As for acqlite/cabos, I am the person who acquired the code for them, and it was through Dave. However, he no longer offers any of the code which Acquisition now uses (except the aforementioned "core"), so they are not actually based on the same product. If anything, acqlite/cabos should be considered a fork of Acquisition 0.966.
An addendum: From the very same GPL FAQ which is linked to in this article:
"... pipes, sockets and command-line arguments are communication mechanisms normally used between two separate programs. So when they are used for communication, the modules normally are separate programs. But if the semantics of the communication are intimate enough, exchanging complex internal data structures, that too could be a basis to consider the two parts as combined into a larger program" (emphasis added).
User 126.96.36.199 has just reverted my attempt to clean up the controversy paragraph and make it NPOV. The problems with 188.8.131.52's version of this paragraph are (1) it's not NPOV, since it supports the Acquisition author's view, and (2) it is confusingly worded in places (for example, it doesn't make it clear that the GUI is not released under the GPL). Per WP:RV 'do not revert good faith edits' I've unreverted back to my version. I don't want to enter into an edit war, but if my version isn't acceptable, could someone else at least fix the NPOV problem? Epimorph 23:55, 11 February 2007 (UTC)
The "author's view" is the view is supported by the GPL itself and by precedent set countless times by others, including that of Apple Computer. In other words, the "author" is not isolated in his opinion. He is but one person of a large group of people that believe that programs that run as separate processes do not need to be licensed the same way.

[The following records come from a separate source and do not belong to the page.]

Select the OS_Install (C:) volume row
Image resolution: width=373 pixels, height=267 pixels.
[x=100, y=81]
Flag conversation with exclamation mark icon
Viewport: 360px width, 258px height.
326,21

This is a fundamental view that is written into the GPL and has been accepted and adopted by companies like Apple. The wording of this paragraph needs to reflect this fact. The author is not the aberration here. The aberration is the small group of people who think the GPL needs to be applied beyond its legal bounds. —The preceding unsigned comment was added by 184.108.40.206 (talk) 01:41, 12 February 2007
- With respect, it's not true that "programs that run as separate processes do not need to be licensed the same way". The GPL FAQ says "if the semantics of the communication are intimate enough, exchanging complex internal data structures, that too could be a basis to consider the two parts as combined into a larger program". Are the two parts of Acquisition related closely enough to constitute a single work? You have a view, as do I, but the point is that plenty of people think that Acquisition does violate the GPL, and both sides in the dispute ought to be presented fairly. To quote WP:NPOV: "None of the views should be given undue weight or asserted as being the truth, and all significant published points of view are to be presented, not just the most popular one." -- Epimorph 13:44, 12 February 2007 (UTC)

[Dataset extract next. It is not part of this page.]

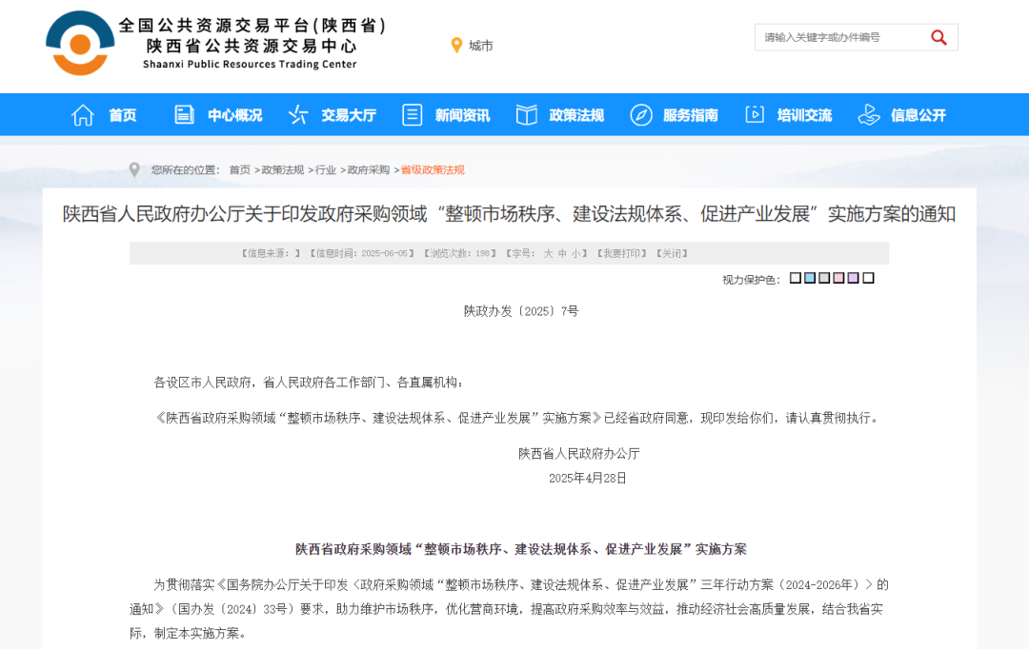
Task: Click the home icon beside 首页
Action: [x=84, y=114]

User 220.127.116.11 (talk), I ask you once again not to alter the controversy paragraph to a version which supports a particular POV. As I said above, WP:NPOV requires that 'none of the views should be given undue weight or asserted as being the truth'. Your version does not conform to this, which makes it non-NPOV and so unacceptable. Epimorph 20:27, 6 March 2007 (UTC)
No, your editing of the paragraph to suggest that the "author" is alone or isolated in his view is introducing a POV. My version is more neutral. —The preceding unsigned comment was added by 18.104.22.168 (talk • contribs) 22:18, 6 March 2007.
- Fair enough. The new version reads 'Acquisition's supporters argue that this usage is entirely permissible, as the GPL considers piped communication a valid method of separating programs in most cases.' Epimorph 21:34, 6 March 2007 (UTC)
No, that's still inappropriate. You are phrasing this as if it is a matter of opinion, when it is not. It is a matter of correctness and incorrectness. The GPL is a legal document. There is NO precedent that says that Acquisition's or Apple's use of open source components is incorrect and ample precedent to suggest that it is entirely appropriate. The GPL is written to suggest that Apple and Acquisition are in the clear, and absent any precedent that would suggest otherwise, that is a legal FACT. Some people might bemoan the limits of the GPL, but they are not judges and their opinion does not change legal reality.
I'd also like to suggest that, the mere fact that this "controversy" is written about in this article is a POV. The "controversy" is a generic one, regarding the extent to which the GPL is applicable. Apple is guilty of using many more open source components within closed-source suites of applications, shielded by process boundaries. Why is this "controversy" mentioned only here? I believe that there is no real controversy, it is a fiction designed specifically to add a negative POV to this article. Consequently, the entire paragraph should be removed.
- How about "This usage has historically been considered entirely permissable..."? -Senori 06:05, 7 March 2007 (UTC)
- That seems a bit strong to me. After all, the GPL faq says 'if the semantics of the communication are intimate enough, exchanging complex internal data structures, that too could be a basis to consider the two parts as combined into a larger program'. In some cases, programs separated by piped communication will constitute a single work for the purposes of licensing. Epimorph 09:49, 7 March 2007 (UTC)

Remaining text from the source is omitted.